**Prompt 1:** Using the forum thread on context length below, decide whether statements (a), (b), and (c) agree with it; answer each yes or no and quote the deciding words of the forum thread. (a) The poster can reach full context length on M2.7. (b) The M2.5 command sets the tensor parallel size to 4. (c) Both commands map port 10002 to port 8000.

**Passage to read:**
◆ ◆ ◆ ◆
Context Length for 2X6000 Pros (2x96 = 192GB VRAM)
#2
by mtcl - opened
On M2.5 i can easily get full context length however, on this version of M2.7 I cannot get more than ~88K of context length.
these are the commands:
for M2.5
docker run --rm -it \
--gpus '"device=0,2"' \
--shm-size 32g \
-p 10002:8000 \
-v /media/mukul/data/models:/models \
-e PYTORCH_ALLOC_CONF=expandable_segments:True \
lmsysorg/sglang:latest \
python -m sglang.launch_server \
--model-path /models/nvidia/MiniMax-M2.5-NVFP4 \
--served-model-name jarvis-thinker \
--tp-size 2 \
--quantization modelopt_fp4 \
--tool-call-parser minimax-m2 \
--reasoning-parser minimax \
--host 0.0.0.0 \
--port 8000 \
--trust-remote-code \
--dtype auto \
--mem-fraction-static 0.90 \
--context-length 196608 \
--max-running-requests 16 \
--chunked-prefill-size 16384 \
--sleep-on-idle
and for M2.7
docker run --rm -it \
--gpus '"device=0,2"' \
--shm-size 32g \
-p 10002:8000 \
-v /media/mukul/data/models:/models \
-e PYTORCH_ALLOC_CONF=expandable_segments:True \
lmsysorg/sglang:latest \
python -m sglang.launch_server \
--model-path /models/nvidia/MiniMax-M2.7-NVFP4 \
--served-model-name jarvis-thinker \
--tp-size 2 \
--quantization modelopt_fp4 \
--tool-call-parser minimax-m2 \
--reasoning-parser minimax \
--host 0.0.0.0 \
--port 8000 \
--trust-remote-code \
--dtype auto \
--mem-fraction-static 0.90 \
--context-length 196608 \
--max-running-requests 16 \
--chunked-prefill-size 16384 \
--sleep-on-idle
◆ ◆ ◆ ◆
**Given data:**

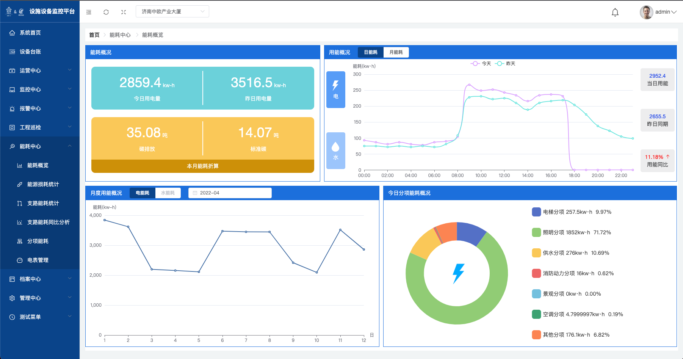Open the 济南中欧产业大厦 building dropdown

pos(172,11)
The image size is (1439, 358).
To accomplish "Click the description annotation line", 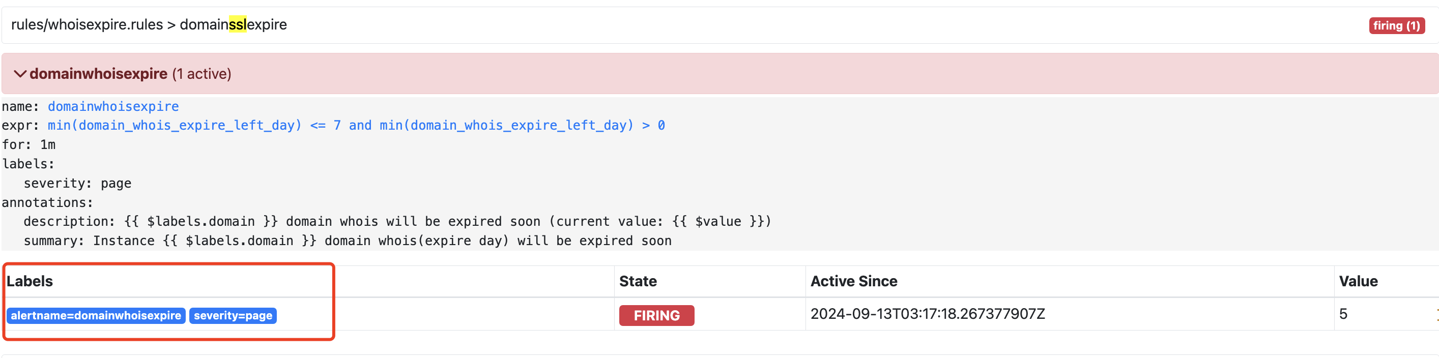I will [397, 221].

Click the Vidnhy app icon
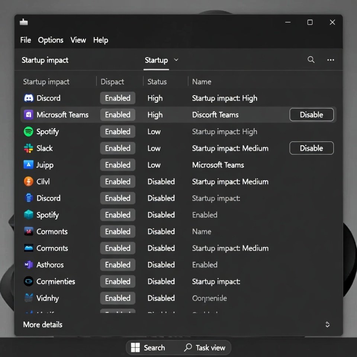tap(29, 298)
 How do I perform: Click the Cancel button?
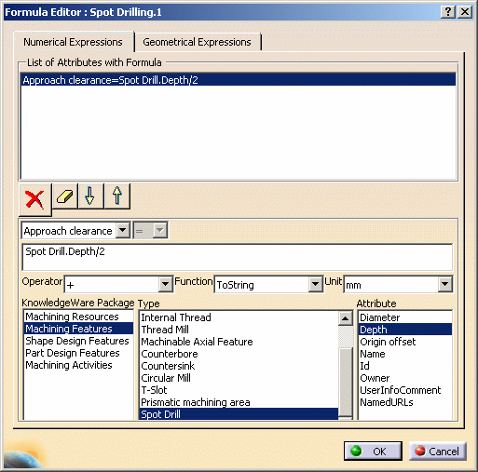(438, 451)
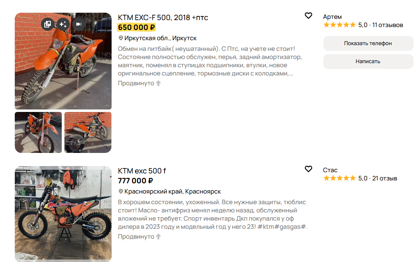Screen dimensions: 416x262
Task: Open the KTM exc 500 f listing title
Action: click(x=142, y=171)
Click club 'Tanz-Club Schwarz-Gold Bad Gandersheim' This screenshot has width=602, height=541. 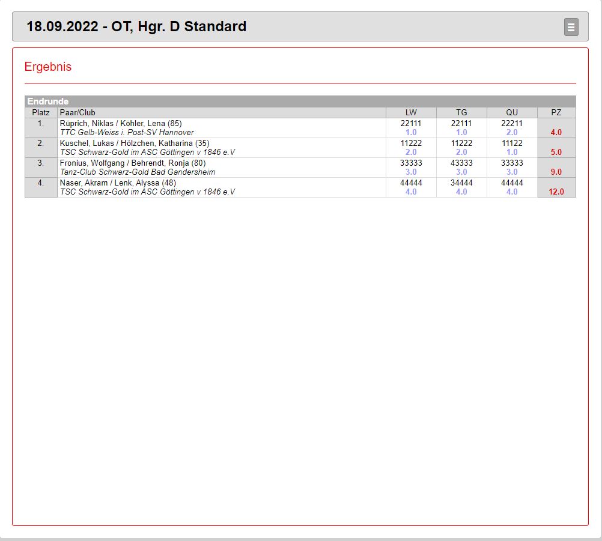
◆ ◆ ◆ ◆
**Prompt 2:** Please retype the rows exactly, starting with the line with "How do I perform: Click the Cancel button?" and going on through the end of the rows, and leave the pictures out of your answer.

**Exercise output 1:**
(a) No: "on this version of M2.7 I cannot get more than ~88K of context length"
(b) No: "--tp-size 2"
(c) Yes: "-p 10002:8000"

**Exercise output 2:**
 How do I perform: Click the Cancel button?
(438, 451)
Screen dimensions: 416x262
Task: Open the KTM exc 500 f listing title
Action: click(x=142, y=171)
Click club 'Tanz-Club Schwarz-Gold Bad Gandersheim' This screenshot has width=602, height=541. 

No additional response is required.